### Work required
Determine how many lines in the entries below include the word "photo", and reply with that number alone.
+++ Exercise inputs
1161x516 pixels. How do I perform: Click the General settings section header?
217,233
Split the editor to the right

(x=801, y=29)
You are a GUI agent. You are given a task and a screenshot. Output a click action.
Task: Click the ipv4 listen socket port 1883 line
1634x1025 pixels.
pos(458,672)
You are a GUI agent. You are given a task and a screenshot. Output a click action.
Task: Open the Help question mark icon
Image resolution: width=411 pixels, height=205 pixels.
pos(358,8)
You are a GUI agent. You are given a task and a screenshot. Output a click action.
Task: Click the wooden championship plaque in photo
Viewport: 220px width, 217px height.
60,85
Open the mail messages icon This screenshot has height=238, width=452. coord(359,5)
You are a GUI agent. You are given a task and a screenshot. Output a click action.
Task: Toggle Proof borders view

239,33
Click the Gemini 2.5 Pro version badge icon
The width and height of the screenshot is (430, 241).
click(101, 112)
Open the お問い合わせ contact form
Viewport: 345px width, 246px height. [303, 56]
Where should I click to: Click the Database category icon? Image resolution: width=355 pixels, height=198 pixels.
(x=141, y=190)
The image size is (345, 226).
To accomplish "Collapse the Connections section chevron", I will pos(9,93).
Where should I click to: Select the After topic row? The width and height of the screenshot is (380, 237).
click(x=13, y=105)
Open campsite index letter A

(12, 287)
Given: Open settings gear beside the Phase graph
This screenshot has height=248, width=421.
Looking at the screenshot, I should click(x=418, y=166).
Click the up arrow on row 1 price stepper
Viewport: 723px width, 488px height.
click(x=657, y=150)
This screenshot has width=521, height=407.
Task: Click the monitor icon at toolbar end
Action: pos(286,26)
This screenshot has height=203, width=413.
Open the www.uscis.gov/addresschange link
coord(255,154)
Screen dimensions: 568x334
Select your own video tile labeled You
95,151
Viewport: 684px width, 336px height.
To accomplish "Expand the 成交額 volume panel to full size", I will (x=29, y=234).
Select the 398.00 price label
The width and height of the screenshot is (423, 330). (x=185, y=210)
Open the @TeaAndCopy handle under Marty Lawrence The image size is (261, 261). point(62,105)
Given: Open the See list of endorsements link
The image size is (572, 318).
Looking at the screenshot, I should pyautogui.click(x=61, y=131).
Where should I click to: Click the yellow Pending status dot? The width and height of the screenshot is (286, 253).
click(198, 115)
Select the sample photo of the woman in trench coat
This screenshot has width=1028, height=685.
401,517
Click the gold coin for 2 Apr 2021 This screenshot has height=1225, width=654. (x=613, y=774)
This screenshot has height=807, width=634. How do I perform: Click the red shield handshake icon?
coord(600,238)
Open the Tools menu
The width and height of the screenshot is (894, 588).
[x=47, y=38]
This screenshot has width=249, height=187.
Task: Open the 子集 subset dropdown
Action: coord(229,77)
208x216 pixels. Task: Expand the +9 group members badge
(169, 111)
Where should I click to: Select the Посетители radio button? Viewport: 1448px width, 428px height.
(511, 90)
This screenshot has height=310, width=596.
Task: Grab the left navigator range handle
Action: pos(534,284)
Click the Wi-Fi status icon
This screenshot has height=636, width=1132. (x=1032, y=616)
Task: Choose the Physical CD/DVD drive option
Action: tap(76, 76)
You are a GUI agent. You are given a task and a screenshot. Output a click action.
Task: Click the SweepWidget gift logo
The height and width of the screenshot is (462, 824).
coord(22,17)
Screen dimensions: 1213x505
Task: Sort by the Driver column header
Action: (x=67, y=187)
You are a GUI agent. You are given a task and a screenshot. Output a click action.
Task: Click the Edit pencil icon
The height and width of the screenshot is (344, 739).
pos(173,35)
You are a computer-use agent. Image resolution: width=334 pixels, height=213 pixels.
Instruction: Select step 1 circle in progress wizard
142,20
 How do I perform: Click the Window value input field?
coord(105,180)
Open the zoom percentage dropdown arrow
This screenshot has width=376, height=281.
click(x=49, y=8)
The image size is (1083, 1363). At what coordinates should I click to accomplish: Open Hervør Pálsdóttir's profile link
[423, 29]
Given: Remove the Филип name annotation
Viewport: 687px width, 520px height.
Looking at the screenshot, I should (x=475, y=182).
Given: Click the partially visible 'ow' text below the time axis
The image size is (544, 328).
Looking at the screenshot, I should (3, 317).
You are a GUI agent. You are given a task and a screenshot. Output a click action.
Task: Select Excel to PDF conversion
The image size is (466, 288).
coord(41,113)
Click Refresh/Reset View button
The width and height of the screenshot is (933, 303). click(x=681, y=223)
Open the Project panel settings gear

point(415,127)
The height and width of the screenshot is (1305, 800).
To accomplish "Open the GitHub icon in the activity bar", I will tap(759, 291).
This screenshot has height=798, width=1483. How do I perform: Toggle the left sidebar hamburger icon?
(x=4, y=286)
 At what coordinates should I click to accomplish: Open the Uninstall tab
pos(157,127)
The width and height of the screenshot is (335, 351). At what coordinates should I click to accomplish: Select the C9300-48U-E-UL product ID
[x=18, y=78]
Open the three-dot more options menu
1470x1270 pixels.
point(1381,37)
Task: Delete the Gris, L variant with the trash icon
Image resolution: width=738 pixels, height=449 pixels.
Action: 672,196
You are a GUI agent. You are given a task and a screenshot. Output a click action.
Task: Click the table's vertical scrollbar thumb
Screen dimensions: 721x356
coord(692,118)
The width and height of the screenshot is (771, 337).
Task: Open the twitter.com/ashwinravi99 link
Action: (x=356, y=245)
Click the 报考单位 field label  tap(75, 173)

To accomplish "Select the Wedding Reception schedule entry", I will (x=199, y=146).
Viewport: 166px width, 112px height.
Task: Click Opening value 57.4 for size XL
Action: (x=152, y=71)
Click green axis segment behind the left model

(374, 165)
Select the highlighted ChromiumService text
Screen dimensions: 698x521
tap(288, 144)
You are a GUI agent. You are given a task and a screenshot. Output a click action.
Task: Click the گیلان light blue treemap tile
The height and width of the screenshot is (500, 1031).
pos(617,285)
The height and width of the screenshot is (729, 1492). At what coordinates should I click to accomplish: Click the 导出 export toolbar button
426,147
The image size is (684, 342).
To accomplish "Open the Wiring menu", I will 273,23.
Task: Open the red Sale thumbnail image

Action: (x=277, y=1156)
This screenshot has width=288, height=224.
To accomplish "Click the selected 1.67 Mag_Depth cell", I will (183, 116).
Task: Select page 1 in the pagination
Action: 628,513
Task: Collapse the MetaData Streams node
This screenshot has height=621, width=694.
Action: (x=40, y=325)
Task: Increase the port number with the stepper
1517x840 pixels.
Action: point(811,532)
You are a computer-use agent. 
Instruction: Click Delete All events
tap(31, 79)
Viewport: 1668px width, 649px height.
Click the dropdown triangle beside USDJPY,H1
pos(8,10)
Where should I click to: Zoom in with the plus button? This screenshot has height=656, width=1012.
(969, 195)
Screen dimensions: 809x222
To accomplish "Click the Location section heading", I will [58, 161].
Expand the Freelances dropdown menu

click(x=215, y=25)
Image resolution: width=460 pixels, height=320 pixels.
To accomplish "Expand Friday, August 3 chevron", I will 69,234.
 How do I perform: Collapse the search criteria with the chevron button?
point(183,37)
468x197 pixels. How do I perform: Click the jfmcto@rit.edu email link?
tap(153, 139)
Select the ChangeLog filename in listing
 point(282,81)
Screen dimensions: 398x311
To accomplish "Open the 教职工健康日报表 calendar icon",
++++++
### Response area
2